There are two very strong trends that make agriculture a high profit industry that needs niche talents after centuries. The first is manmade and natural catastrophes. Be it global warming or not, the weather all around the globe has become unpredictable. Each year, more and bigger hurricanes hit the U.S and Japan. There are draughts and heavy rains at the most unexpected times. All of these make traditional agriculture a risky business. Even in Turkey the prices of many fruits and vegetables has increased tremendously after many fields froze and spoiled because of the large amount of rain in the country during spring. A food supply risk is a risk that many countries cannot afford to take. Therefore, governments are willing to pay higher prices. As higher prices are becoming the norm in agriculture, the possibility of high returns attracts attention from the industries that are not as profitable as they used to be. This is especially true for high tech companies in Japan. They are forced to decrease prices because of fierce competition from South Korea and China. Many factories were about to be locked down. That is until the Japanese government began pushing for high firms to grow lettuce.

The second trend is the rise in the demand for food in general, but especially in organic and technologically altered food. It may come as a surprise, but as the general demand for food rises, some niche demand groups are getting too big to negate. The first is the organic trend, as people really are looking into where and how their vegetables are being produced and only choose products that are organically certified. Another group chooses more technologically altered fruits and vegetables, such as square watermelons, which save you space, or low potassium lettuce that is edible even if you have kidney failure.
------------
Copy the agriculture trends text word for word, from start to finish.

> [Material]
------------
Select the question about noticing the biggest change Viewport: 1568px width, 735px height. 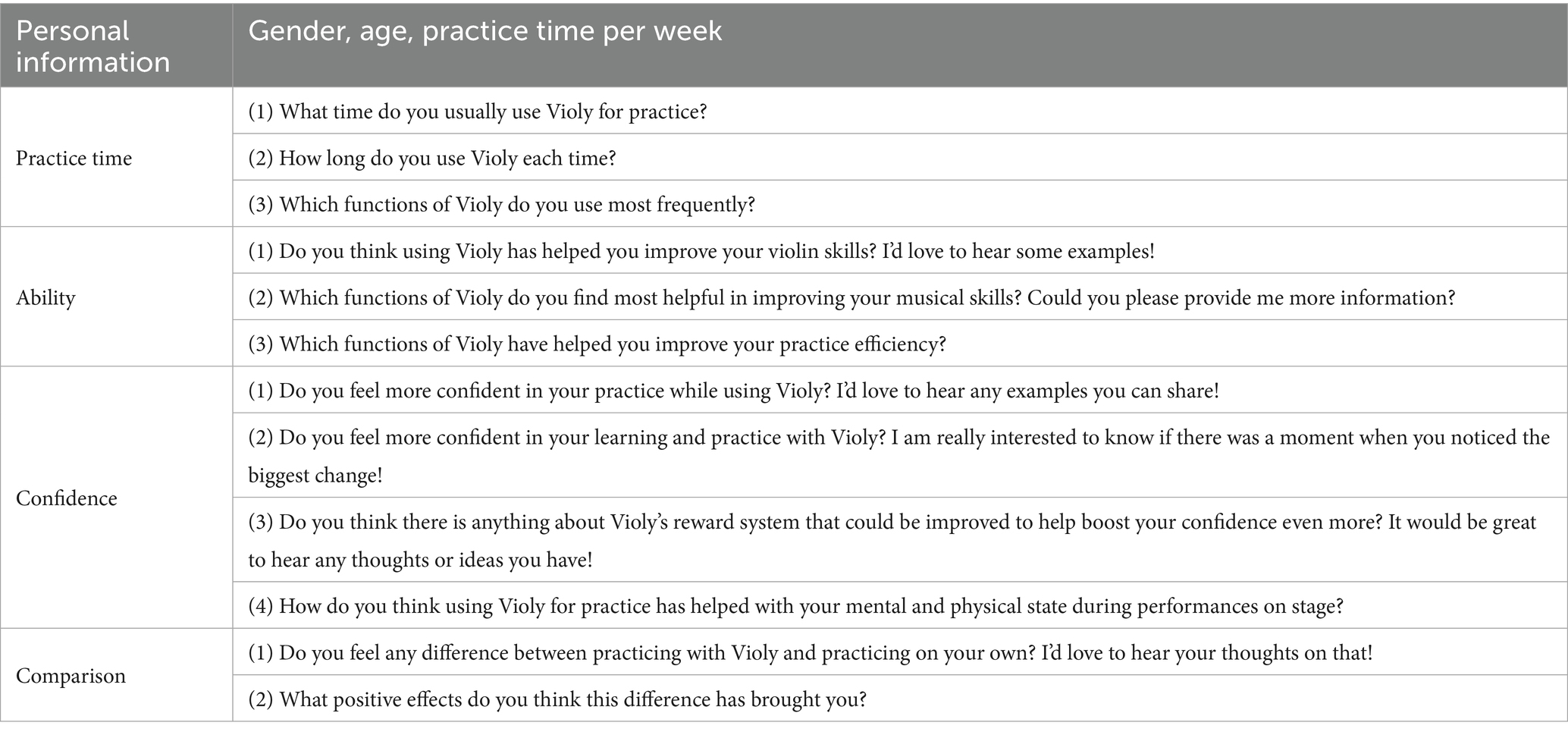point(898,438)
------------
> [Full output]
There are two very strong trends that make agriculture a high profit industry that needs niche talents after centuries. The first is manmade and natural catastrophes. Be it global warming or not, the weather all around the globe has become unpredictable. Each year, more and bigger hurricanes hit the U.S and Japan. There are draughts and heavy rains at the most unexpected times. All of these make traditional agriculture a risky business. Even in Turkey the prices of many fruits and vegetables has increased tremendously after many fields froze and spoiled because of the large amount of rain in the country during spring. A food supply risk is a risk that many countries cannot afford to take. Therefore, governments are willing to pay higher prices. As higher prices are becoming the norm in agriculture, the possibility of high returns attracts attention from the industries that are not as profitable as they used to be. This is especially true for high tech companies in Japan. They are forced to decrease prices because of fierce competition from South Korea and China. Many factories were about to be locked down. That is until the Japanese government began pushing for high firms to grow lettuce.

The second trend is the rise in the demand for food in general, but especially in organic and technologically altered food. It may come as a surprise, but as the general demand for food rises, some niche demand groups are getting too big to negate. The first is the organic trend, as people really are looking into where and how their vegetables are being produced and only choose products that are organically certified. Another group chooses more technologically altered fruits and vegetables, such as square watermelons, which save you space, or low potassium lettuce that is edible even if you have kidney failure.